Exercise prompt:
Without skipping any entry, transcribe the data word for word.

(Dataset entries)
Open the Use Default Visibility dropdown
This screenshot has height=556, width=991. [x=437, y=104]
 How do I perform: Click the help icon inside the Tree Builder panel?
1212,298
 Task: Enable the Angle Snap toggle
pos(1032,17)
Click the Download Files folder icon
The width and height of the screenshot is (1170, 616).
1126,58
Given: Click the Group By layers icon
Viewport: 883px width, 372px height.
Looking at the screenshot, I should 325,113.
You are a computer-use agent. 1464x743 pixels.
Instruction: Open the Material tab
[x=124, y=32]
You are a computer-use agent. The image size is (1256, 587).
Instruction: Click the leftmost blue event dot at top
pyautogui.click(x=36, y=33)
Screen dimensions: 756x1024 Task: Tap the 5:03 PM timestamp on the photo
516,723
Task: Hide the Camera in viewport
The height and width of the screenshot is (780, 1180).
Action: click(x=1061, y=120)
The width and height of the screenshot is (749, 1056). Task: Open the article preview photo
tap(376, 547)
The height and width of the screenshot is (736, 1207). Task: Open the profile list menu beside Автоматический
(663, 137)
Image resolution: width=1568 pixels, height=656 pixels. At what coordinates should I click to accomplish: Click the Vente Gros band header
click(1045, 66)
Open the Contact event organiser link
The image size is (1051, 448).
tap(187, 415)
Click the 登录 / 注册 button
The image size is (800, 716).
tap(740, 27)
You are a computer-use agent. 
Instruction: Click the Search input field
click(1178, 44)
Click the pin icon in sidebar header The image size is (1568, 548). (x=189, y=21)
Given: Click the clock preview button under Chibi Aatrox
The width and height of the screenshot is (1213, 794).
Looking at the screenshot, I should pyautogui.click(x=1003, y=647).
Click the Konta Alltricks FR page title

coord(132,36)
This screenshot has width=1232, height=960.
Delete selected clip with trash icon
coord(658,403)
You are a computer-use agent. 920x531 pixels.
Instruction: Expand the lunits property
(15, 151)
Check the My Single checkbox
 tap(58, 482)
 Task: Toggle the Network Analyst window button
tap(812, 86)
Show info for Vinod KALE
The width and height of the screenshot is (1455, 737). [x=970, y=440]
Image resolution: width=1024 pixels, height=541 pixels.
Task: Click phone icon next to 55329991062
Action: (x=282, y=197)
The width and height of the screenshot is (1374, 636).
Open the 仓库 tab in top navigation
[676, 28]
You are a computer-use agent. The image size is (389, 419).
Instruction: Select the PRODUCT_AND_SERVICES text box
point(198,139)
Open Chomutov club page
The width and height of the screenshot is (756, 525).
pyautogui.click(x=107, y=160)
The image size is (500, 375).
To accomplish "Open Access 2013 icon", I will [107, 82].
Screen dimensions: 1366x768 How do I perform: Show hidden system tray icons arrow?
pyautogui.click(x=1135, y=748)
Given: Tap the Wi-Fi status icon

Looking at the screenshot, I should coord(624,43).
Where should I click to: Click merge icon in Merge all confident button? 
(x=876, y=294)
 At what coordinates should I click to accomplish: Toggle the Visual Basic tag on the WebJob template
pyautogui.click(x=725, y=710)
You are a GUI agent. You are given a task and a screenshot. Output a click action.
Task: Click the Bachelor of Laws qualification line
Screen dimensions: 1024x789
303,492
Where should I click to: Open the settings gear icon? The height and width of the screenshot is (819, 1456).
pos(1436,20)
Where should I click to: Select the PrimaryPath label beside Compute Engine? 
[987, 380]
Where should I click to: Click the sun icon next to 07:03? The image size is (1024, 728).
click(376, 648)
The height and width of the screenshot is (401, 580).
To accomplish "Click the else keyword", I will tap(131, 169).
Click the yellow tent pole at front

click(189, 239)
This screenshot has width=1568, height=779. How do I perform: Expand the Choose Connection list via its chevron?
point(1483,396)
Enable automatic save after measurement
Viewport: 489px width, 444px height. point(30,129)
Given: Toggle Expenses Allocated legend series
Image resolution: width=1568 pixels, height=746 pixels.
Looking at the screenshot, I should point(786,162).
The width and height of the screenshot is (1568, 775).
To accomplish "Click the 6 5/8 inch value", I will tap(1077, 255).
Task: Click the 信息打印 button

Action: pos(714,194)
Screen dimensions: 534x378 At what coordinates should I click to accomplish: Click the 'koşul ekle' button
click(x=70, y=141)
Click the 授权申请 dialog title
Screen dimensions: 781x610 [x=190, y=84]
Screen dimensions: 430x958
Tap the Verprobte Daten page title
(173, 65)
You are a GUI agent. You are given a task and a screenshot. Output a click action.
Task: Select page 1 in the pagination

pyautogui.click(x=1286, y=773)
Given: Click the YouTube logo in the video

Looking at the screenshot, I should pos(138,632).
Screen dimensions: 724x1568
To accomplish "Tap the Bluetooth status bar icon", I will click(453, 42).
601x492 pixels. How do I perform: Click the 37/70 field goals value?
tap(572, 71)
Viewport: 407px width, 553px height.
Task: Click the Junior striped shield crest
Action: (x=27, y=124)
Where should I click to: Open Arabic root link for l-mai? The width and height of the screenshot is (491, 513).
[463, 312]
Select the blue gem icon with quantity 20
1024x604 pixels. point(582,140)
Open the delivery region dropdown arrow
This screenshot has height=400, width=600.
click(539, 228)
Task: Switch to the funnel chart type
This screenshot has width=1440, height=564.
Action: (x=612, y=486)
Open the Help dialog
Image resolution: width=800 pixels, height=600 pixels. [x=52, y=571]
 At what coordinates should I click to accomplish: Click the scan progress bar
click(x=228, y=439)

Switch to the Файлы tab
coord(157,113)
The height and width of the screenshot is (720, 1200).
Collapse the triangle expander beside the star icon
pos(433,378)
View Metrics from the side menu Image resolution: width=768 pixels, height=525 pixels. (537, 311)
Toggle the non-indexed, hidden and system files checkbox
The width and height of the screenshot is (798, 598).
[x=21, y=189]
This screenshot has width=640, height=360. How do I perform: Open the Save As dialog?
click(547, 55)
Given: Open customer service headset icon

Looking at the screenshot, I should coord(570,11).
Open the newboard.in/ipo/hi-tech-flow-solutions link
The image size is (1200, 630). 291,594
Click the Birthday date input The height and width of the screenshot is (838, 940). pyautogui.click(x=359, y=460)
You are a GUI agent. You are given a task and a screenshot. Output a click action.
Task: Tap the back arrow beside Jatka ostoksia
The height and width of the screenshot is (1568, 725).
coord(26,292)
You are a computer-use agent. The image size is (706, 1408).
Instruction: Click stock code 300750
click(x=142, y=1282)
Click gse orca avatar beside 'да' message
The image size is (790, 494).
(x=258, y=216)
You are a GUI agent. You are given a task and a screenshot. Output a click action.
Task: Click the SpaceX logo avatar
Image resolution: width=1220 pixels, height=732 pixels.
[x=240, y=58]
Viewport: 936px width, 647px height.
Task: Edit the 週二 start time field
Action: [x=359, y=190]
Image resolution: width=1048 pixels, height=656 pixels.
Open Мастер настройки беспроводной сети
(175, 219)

Your solution:
Open the Use Default Visibility dropdown
This screenshot has height=556, width=991. [x=437, y=104]
 How do I perform: Click the help icon inside the Tree Builder panel?
1212,298
 Task: Enable the Angle Snap toggle
pos(1032,17)
Click the Download Files folder icon
The width and height of the screenshot is (1170, 616).
1126,58
Given: Click the Group By layers icon
Viewport: 883px width, 372px height.
Looking at the screenshot, I should 325,113.
You are a computer-use agent. 1464x743 pixels.
Instruction: Open the Material tab
[x=124, y=32]
You are a computer-use agent. The image size is (1256, 587).
Instruction: Click the leftmost blue event dot at top
pyautogui.click(x=36, y=33)
Screen dimensions: 756x1024 Task: Tap the 5:03 PM timestamp on the photo
516,723
Task: Hide the Camera in viewport
The height and width of the screenshot is (780, 1180).
Action: click(x=1061, y=120)
The width and height of the screenshot is (749, 1056). Task: Open the article preview photo
tap(376, 547)
The height and width of the screenshot is (736, 1207). Task: Open the profile list menu beside Автоматический
(663, 137)
Image resolution: width=1568 pixels, height=656 pixels. At what coordinates should I click to accomplish: Click the Vente Gros band header
click(1045, 66)
Open the Contact event organiser link
The image size is (1051, 448).
tap(187, 415)
Click the 登录 / 注册 button
The image size is (800, 716).
tap(740, 27)
You are a computer-use agent. 
Instruction: Click the Search input field
click(1178, 44)
Click the pin icon in sidebar header The image size is (1568, 548). (x=189, y=21)
Given: Click the clock preview button under Chibi Aatrox
The width and height of the screenshot is (1213, 794).
Looking at the screenshot, I should pyautogui.click(x=1003, y=647).
Click the Konta Alltricks FR page title

coord(132,36)
This screenshot has width=1232, height=960.
Delete selected clip with trash icon
coord(658,403)
You are a computer-use agent. 920x531 pixels.
Instruction: Expand the lunits property
(15, 151)
Check the My Single checkbox
 tap(58, 482)
 Task: Toggle the Network Analyst window button
tap(812, 86)
Show info for Vinod KALE
The width and height of the screenshot is (1455, 737). [x=970, y=440]
Image resolution: width=1024 pixels, height=541 pixels.
Task: Click phone icon next to 55329991062
Action: (x=282, y=197)
The width and height of the screenshot is (1374, 636).
Open the 仓库 tab in top navigation
[676, 28]
You are a computer-use agent. The image size is (389, 419).
Instruction: Select the PRODUCT_AND_SERVICES text box
point(198,139)
Open Chomutov club page
The width and height of the screenshot is (756, 525).
pyautogui.click(x=107, y=160)
The image size is (500, 375).
To accomplish "Open Access 2013 icon", I will [107, 82].
Screen dimensions: 1366x768 How do I perform: Show hidden system tray icons arrow?
pyautogui.click(x=1135, y=748)
Given: Tap the Wi-Fi status icon

Looking at the screenshot, I should coord(624,43).
Where should I click to: Click merge icon in Merge all confident button? 
(x=876, y=294)
 At what coordinates should I click to accomplish: Toggle the Visual Basic tag on the WebJob template
pyautogui.click(x=725, y=710)
You are a GUI agent. You are given a task and a screenshot. Output a click action.
Task: Click the Bachelor of Laws qualification line
Screen dimensions: 1024x789
303,492
Where should I click to: Open the settings gear icon? The height and width of the screenshot is (819, 1456).
pos(1436,20)
Where should I click to: Select the PrimaryPath label beside Compute Engine? 
[987, 380]
Where should I click to: Click the sun icon next to 07:03? The image size is (1024, 728).
click(376, 648)
The height and width of the screenshot is (401, 580).
To accomplish "Click the else keyword", I will tap(131, 169).
Click the yellow tent pole at front

click(189, 239)
This screenshot has width=1568, height=779. How do I perform: Expand the Choose Connection list via its chevron?
point(1483,396)
Enable automatic save after measurement
Viewport: 489px width, 444px height. point(30,129)
Given: Toggle Expenses Allocated legend series
Image resolution: width=1568 pixels, height=746 pixels.
Looking at the screenshot, I should point(786,162).
The width and height of the screenshot is (1568, 775).
To accomplish "Click the 6 5/8 inch value", I will tap(1077, 255).
Task: Click the 信息打印 button

Action: pos(714,194)
Screen dimensions: 534x378 At what coordinates should I click to accomplish: Click the 'koşul ekle' button
click(x=70, y=141)
Click the 授权申请 dialog title
Screen dimensions: 781x610 [x=190, y=84]
Screen dimensions: 430x958
Tap the Verprobte Daten page title
(173, 65)
You are a GUI agent. You are given a task and a screenshot. Output a click action.
Task: Select page 1 in the pagination

pyautogui.click(x=1286, y=773)
Given: Click the YouTube logo in the video

Looking at the screenshot, I should pos(138,632).
Screen dimensions: 724x1568
To accomplish "Tap the Bluetooth status bar icon", I will click(453, 42).
601x492 pixels. How do I perform: Click the 37/70 field goals value?
tap(572, 71)
Viewport: 407px width, 553px height.
Task: Click the Junior striped shield crest
Action: (x=27, y=124)
Where should I click to: Open Arabic root link for l-mai? The width and height of the screenshot is (491, 513).
[463, 312]
Select the blue gem icon with quantity 20
1024x604 pixels. point(582,140)
Open the delivery region dropdown arrow
This screenshot has height=400, width=600.
click(539, 228)
Task: Switch to the funnel chart type
This screenshot has width=1440, height=564.
Action: (x=612, y=486)
Open the Help dialog
Image resolution: width=800 pixels, height=600 pixels. [x=52, y=571]
 At what coordinates should I click to accomplish: Click the scan progress bar
click(x=228, y=439)

Switch to the Файлы tab
coord(157,113)
The height and width of the screenshot is (720, 1200).
Collapse the triangle expander beside the star icon
pos(433,378)
View Metrics from the side menu Image resolution: width=768 pixels, height=525 pixels. (537, 311)
Toggle the non-indexed, hidden and system files checkbox
The width and height of the screenshot is (798, 598).
[x=21, y=189]
This screenshot has width=640, height=360. How do I perform: Open the Save As dialog?
click(547, 55)
Given: Open customer service headset icon

Looking at the screenshot, I should coord(570,11).
Open the newboard.in/ipo/hi-tech-flow-solutions link
The image size is (1200, 630). 291,594
Click the Birthday date input The height and width of the screenshot is (838, 940). pyautogui.click(x=359, y=460)
You are a GUI agent. You are given a task and a screenshot. Output a click action.
Task: Tap the back arrow beside Jatka ostoksia
The height and width of the screenshot is (1568, 725).
coord(26,292)
You are a computer-use agent. The image size is (706, 1408).
Instruction: Click stock code 300750
click(x=142, y=1282)
Click gse orca avatar beside 'да' message
The image size is (790, 494).
(x=258, y=216)
You are a GUI agent. You are given a task and a screenshot. Output a click action.
Task: Click the SpaceX logo avatar
Image resolution: width=1220 pixels, height=732 pixels.
[x=240, y=58]
Viewport: 936px width, 647px height.
Task: Edit the 週二 start time field
Action: [x=359, y=190]
Image resolution: width=1048 pixels, height=656 pixels.
Open Мастер настройки беспроводной сети
(175, 219)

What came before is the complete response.